Photo publiée sur la page Facebook « Stop Dovhyï » : https://www.facebook.com/stopdovgyi

 L’achat de voix a aussi été pratiqué à large échelle. Un billet de 200 hryvnya (près de 13 euros) était offert à tout électeur prêt à signer une sorte de contrat, sans engagement autre que moral, à « rejoindre l’équipe de campagne d’Oles’ Dovhyï». Un autre billet de 200 hryvnya était promis en cas de victoire du candidat. Au total, cette campagne de distribution généreuse aurait coûté à Dovhyï, d’après les estimations les plus modestes, plusieurs millions d’euros.

Au regard de l’ampleur de la corruption, le Comité d’électeurs de l’Ukraine (KVU), un « watchdog» ukrainien en matière électorale, a appelé la Commission électorale centrale (CVK) à invalider le scrutin dans ce territoire. La CVK est cependant restée sourde à ces appels. Elle emboîte ainsi le pas à l’antenne locale du ministère de l’Intérieur qui n’a toujours pas donné suite à de nombreuses plaintes déposées au sujet de l’achat de voix par Dovhyï.

Cette victoire consacre ensuite une conception particulière des rapports de représentation. La confiance entre élus et électeurs en est totalement absente. Aux promesses, baptisées programmes, les électeurs ukrainiens préfèrent des rétributions immédiates. Ils attendent des candidats de leur choix, sinon de l’argent, du moins des réalisations concrètes qui améliorent leur cadre de vie. En effet, personne n’a plus de confiance en ce qu’un candidat, une fois élu, honore ses engagements de restituer des services à un appui électoral antérieur. À cet égard, les gratifications matérielles et/ou financières distribuées en amont du scrutin constituent un ersatz de confiance.

De leur côté, des candidats tels qu’Oles’ Dovhyï, considèrent la satisfaction cette demande sociale accrue comme un gage de leur victoire face à des concurrents. Ils ne lésinent pas sur les moyens et se livrent même parfois une bataille de moyens financiers investis en circonscription. En conséquence, se faire élire devient synonyme de donner, alors que voter suppose nécessairement de recevoir.

Les résultats sortis des urnes sont un coup rude pour le Maïdan et ses activistes. Dur d’accepter la victoire de celui que l’histoire toute récente de l’Ukraine devait plonger dans l’oubli. Dur aussi de se rendre à l’évidence de la prégnance sur le terrain d’anciennes conceptions et pratiques politiques. Dur, enfin, de supporter le cynisme débridé de la direction du Bloc de Petro Porochenko qui avait accepté de jouer la carte de la connivence avec Oles’ Dovhyï.

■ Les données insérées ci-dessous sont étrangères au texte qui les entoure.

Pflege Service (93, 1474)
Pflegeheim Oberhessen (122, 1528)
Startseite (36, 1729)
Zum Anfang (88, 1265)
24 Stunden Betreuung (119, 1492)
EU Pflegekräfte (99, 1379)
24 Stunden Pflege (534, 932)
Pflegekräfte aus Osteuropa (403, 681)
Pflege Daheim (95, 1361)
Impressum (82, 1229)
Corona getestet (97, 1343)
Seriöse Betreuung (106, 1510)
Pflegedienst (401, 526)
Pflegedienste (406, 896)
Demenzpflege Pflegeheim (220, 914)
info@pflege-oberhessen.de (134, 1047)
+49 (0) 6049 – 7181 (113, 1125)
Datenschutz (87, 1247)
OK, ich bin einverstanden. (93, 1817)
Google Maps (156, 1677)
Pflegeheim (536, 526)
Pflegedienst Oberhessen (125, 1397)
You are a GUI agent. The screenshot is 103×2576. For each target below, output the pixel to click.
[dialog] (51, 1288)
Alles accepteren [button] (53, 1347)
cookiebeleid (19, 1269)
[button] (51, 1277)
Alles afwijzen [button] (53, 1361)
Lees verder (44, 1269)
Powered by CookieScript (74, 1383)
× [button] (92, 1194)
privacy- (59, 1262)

C’est d’ailleurs sur la liste électorale de ce parti que nos trois « gardiens » du Maïdan —Mustafa Nayyem, Serhyï Leschenko et Svitlana Zalishchuk— se sont faits, eux-mêmes, élire au Parlement.

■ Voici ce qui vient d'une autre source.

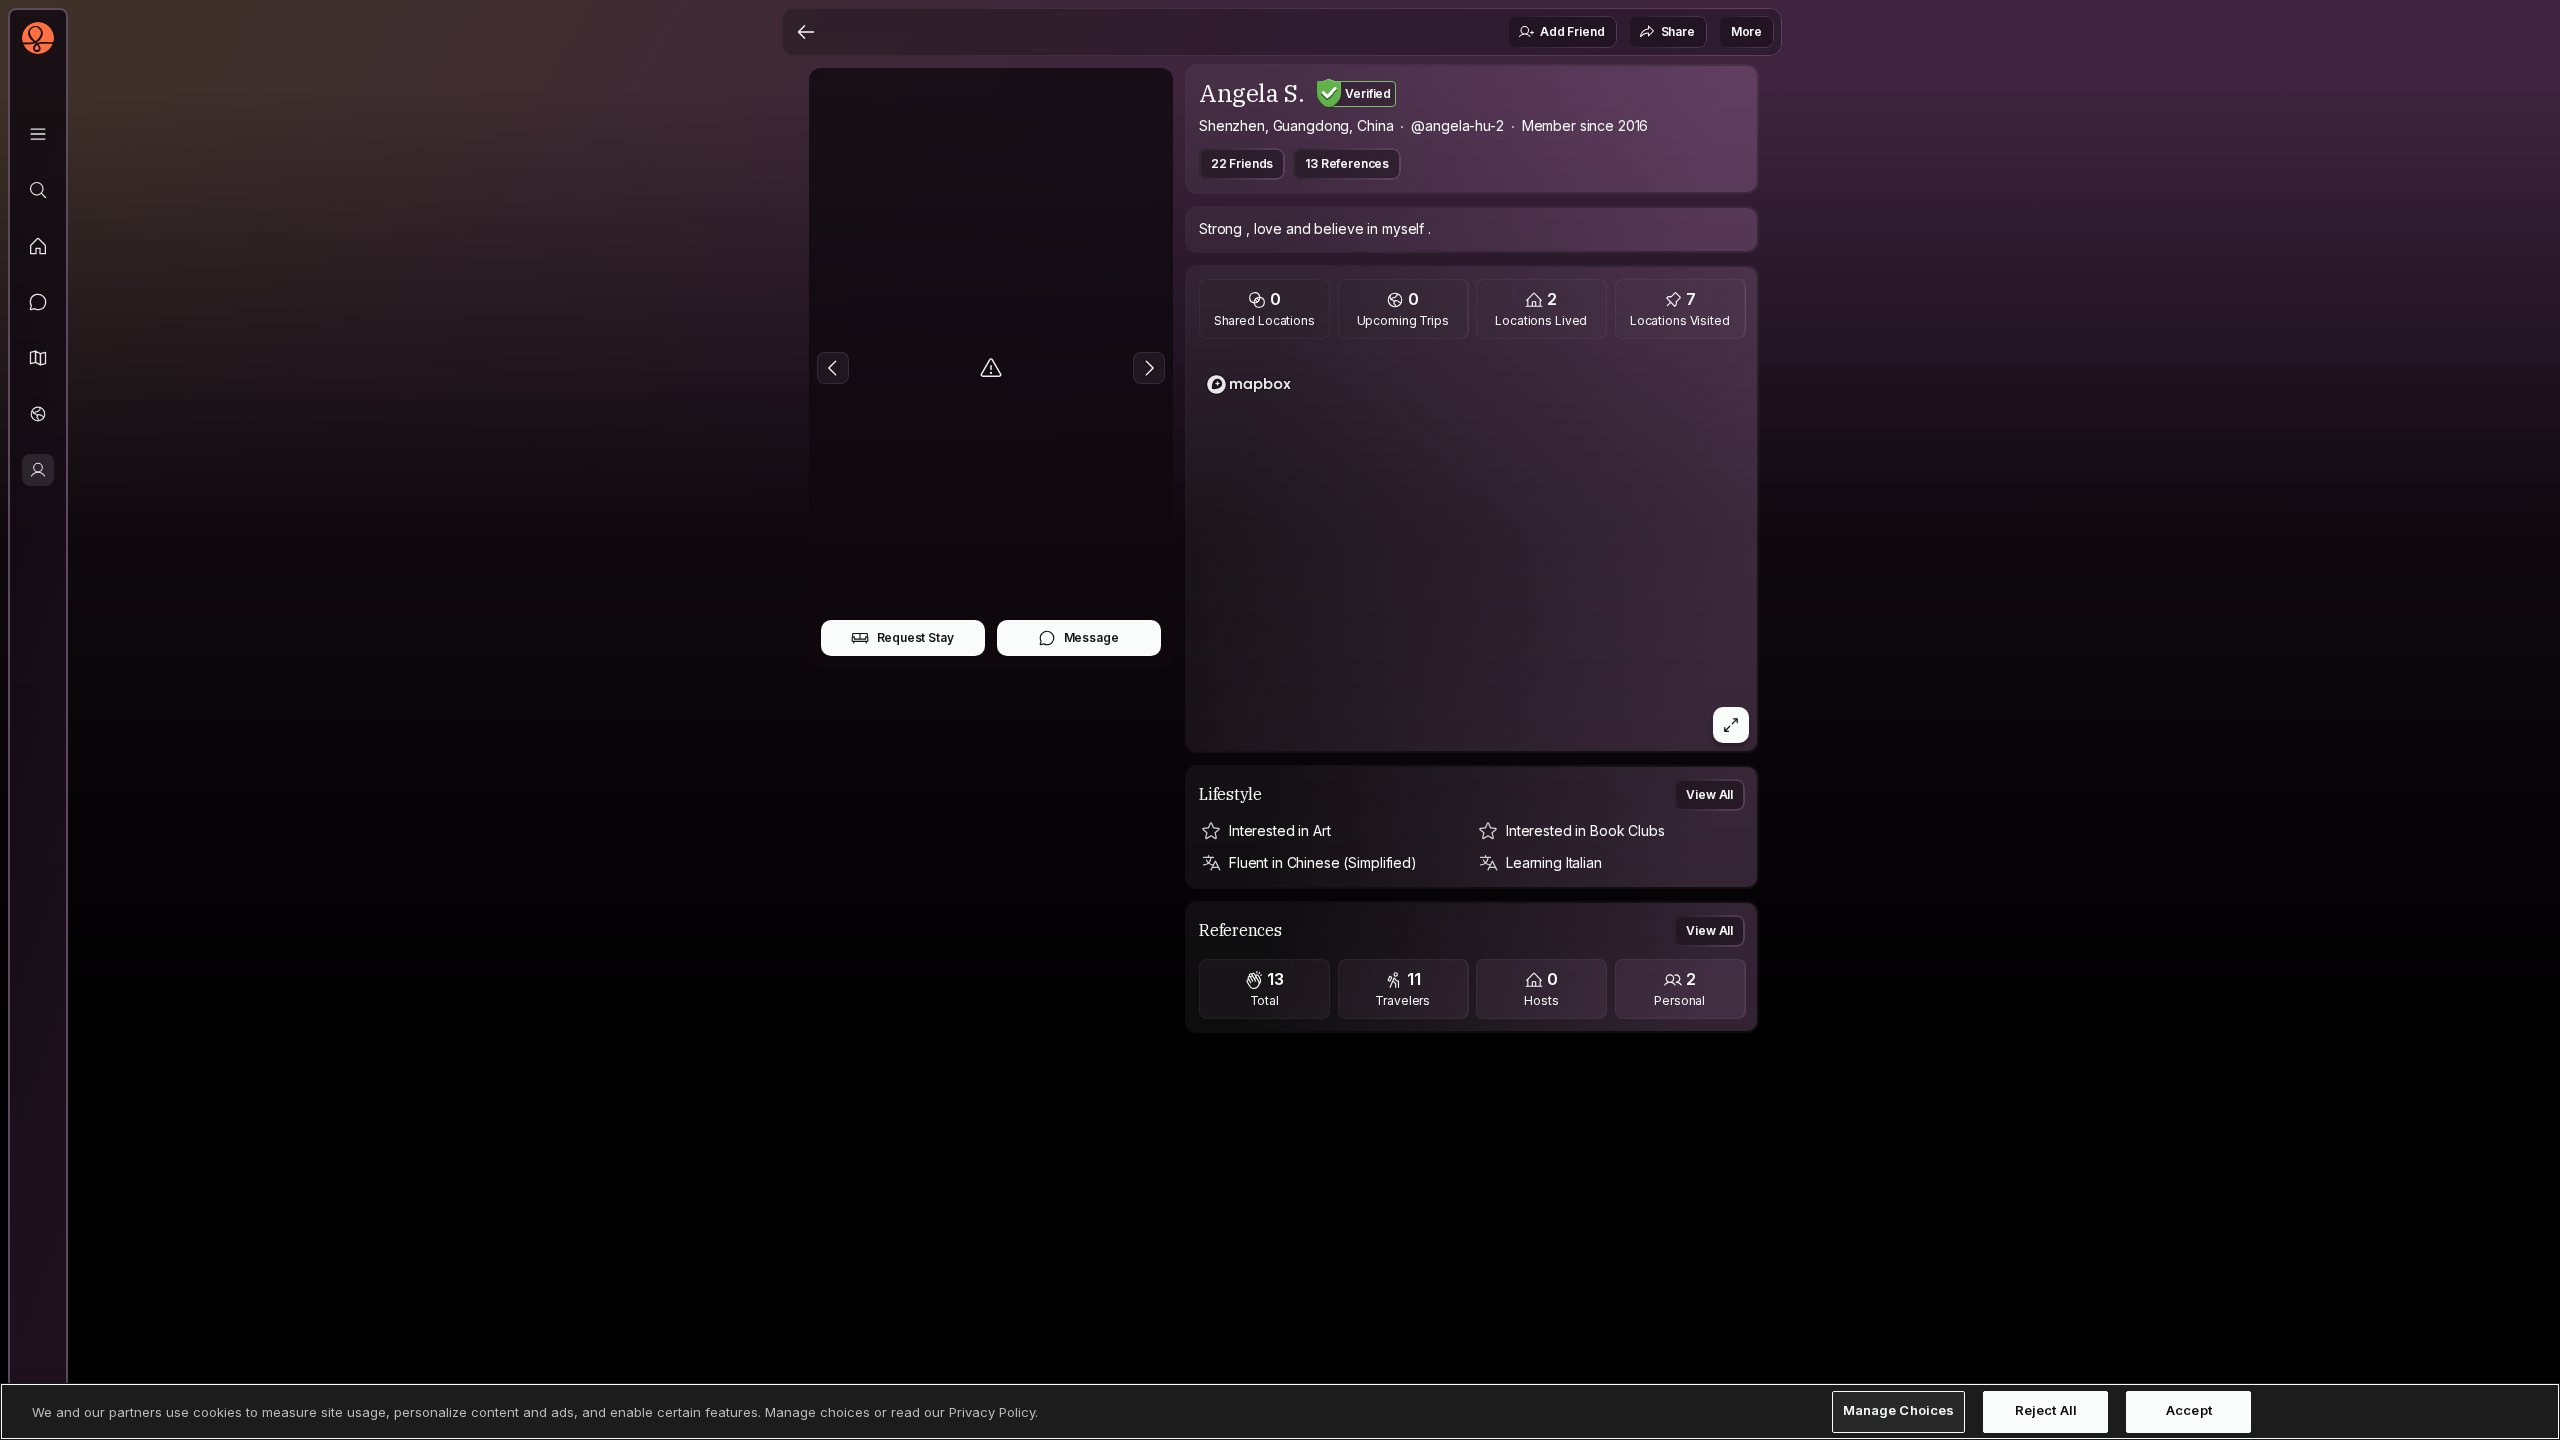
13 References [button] (1347, 163)
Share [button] (1678, 31)
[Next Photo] (1149, 368)
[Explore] (38, 190)
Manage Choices (1899, 1411)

Cependant, leur détermination d’œuvrer, par leur implication en politique, aux nouvelles conceptions de la chose publique n’en est pas ébranlée. En sa nouvelle qualité de député de la Rada suprême, Mustafa Nayyem a pris un engagement en ce sens. Via Facebook, comme d’habitude, son principal outil de communications avec le public : « J’aurai assez de patience et de ténacité pour suivre de près cette affaire de corruption. Je veillerais à ce que les coupables soient punis. Ma première requête d’élu portera d’ailleurs là-dessus ».